7. How to use Anzatax effectively?
How to use Anzatax:
Anzatax is recommended to be used only by intravenous infusion. Do not use the drug injected into the spinal cord, peritoneum or pleura. Anzatax must be diluted prior to intravenous infusion with 0.9% NaCl or 5% Glucose solution. The solution after dilution of the drug has a final concentration of 0.3-1.2mg/ml. After dilution of Anzatax solution bottle, it should be rotated slightly to evenly disperse Paclitaxel. Absolutely do not shake. Avoid contact of Anzatax solution with lines, tools or machinery made of PVC with plasticizers while preparing the infusion. Prepare and store the diluted solution of Paclitaxel in a glass stoppered bottle. Paclitaxel solution must be infused on a polyethylene-coated line using a dedicated IMED pump. Although the Anzatax solution prepared with the above dosage is chemically stable for 48 hours at room temperature, the reconstituted solution must be used immediately as it does not contain antibacterial agents. An infusion of Anzatax solution must be done within 24 hours of dilution and unused portion should be discarded according to the instructions. All patients must be prescribed medication by qualified physicians. Before each treatment cycle, patients need to be taken with the following drugs:
Dexamethasone 20mg orally 12 hours before and 6 hours before the start of Anzatax infusion. Promethazine 25 or 50 mg or other suitable H1 antagonist administered intravenously 30 minutes before the initiation of the Anzatax infusion. Ranitidine 50mg or Cimetidine 300mg intravenous infusion over 15 minutes, 30 minutes before starting Anzatax infusion. For ovarian cancer patients, Anzatax is indicated at a dose of 175 mg/m2, intravenous infusion continuously for 3 hours, followed by Cisplatin 75 mg/m2. The infusion MUST be repeated every 3 weeks. For the treatment of metastatic ovarian cancer or metastatic breast cancer, Paclitaxel is prescribed as a single dose of 175 mg/m2 intravenously over 3 hours. The intravenous infusion should be repeated every 3 weeks if the drug is tolerated. Patients tolerated up to 9 cycles of Paclitaxel, but the optimal course of treatment has not been determined. For the treatment of secondary or primary non-small cell lung cancer, the recommended dose of Paclitaxel is 175 mg/m2 intravenously over 3 hours followed by Cisplatin 80 mg/m2 skin, at intervals between doses. is 3 weeks. For the treatment of lymph node-positive breast cancer, the recommended dose of Paclitaxel is 175 mg/m2 intravenously over 3 hours at 3-week intervals for 4 courses following the combination of doxorubicin and cyclophosphamide.
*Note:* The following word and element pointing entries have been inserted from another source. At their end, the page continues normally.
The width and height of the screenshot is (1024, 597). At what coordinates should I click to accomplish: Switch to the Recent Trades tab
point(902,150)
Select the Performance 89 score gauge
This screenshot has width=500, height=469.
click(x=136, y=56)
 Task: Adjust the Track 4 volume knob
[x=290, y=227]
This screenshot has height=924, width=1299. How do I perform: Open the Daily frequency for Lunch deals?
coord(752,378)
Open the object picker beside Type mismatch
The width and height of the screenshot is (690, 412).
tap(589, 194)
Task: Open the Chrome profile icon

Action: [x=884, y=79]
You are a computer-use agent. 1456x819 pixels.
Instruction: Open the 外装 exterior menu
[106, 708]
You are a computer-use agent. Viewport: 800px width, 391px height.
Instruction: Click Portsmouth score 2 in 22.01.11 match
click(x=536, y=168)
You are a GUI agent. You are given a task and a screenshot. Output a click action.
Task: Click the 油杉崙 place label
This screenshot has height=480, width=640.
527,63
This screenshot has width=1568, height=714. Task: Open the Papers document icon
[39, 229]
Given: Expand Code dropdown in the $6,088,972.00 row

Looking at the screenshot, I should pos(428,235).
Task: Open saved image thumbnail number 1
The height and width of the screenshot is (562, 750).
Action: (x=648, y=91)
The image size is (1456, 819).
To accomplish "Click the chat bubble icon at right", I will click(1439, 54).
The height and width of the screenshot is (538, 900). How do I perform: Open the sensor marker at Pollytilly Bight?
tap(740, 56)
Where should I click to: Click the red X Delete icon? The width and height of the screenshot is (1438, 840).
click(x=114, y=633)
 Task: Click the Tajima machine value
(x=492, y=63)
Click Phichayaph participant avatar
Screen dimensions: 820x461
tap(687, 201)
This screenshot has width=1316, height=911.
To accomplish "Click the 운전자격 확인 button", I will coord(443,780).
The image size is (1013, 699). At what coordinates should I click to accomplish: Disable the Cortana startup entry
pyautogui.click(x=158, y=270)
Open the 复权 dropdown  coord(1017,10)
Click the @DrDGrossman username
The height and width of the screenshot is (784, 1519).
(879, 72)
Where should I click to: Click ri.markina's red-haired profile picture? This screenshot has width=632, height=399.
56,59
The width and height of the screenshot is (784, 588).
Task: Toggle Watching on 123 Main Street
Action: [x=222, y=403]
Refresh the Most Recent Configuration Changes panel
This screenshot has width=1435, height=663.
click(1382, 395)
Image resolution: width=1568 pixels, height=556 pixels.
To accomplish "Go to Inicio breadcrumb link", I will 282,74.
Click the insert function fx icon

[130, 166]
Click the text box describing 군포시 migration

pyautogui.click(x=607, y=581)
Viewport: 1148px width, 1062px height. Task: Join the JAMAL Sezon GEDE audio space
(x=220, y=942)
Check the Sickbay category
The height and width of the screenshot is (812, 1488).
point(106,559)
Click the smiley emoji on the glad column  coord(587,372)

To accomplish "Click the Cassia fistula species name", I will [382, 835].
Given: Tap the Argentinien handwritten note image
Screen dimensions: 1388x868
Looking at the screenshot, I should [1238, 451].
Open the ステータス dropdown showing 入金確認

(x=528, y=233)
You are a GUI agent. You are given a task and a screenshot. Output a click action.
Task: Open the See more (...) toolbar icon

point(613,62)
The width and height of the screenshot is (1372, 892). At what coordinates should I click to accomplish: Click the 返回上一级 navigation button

Repeat treatment with Paclitaxel only when the patient has a minimum neutrophil count of 1.5 X 109 cells/L and a minimum platelet count of 100 X 109 cells/L. If severe neutropenia (neutrophil count less than 0.5 X 109 cells/L for 7 days or more) or severe peripheral neuropathy occurs during treatment with Paclitaxel, Paclitaxel dose should be reduced by 20% in subsequent courses.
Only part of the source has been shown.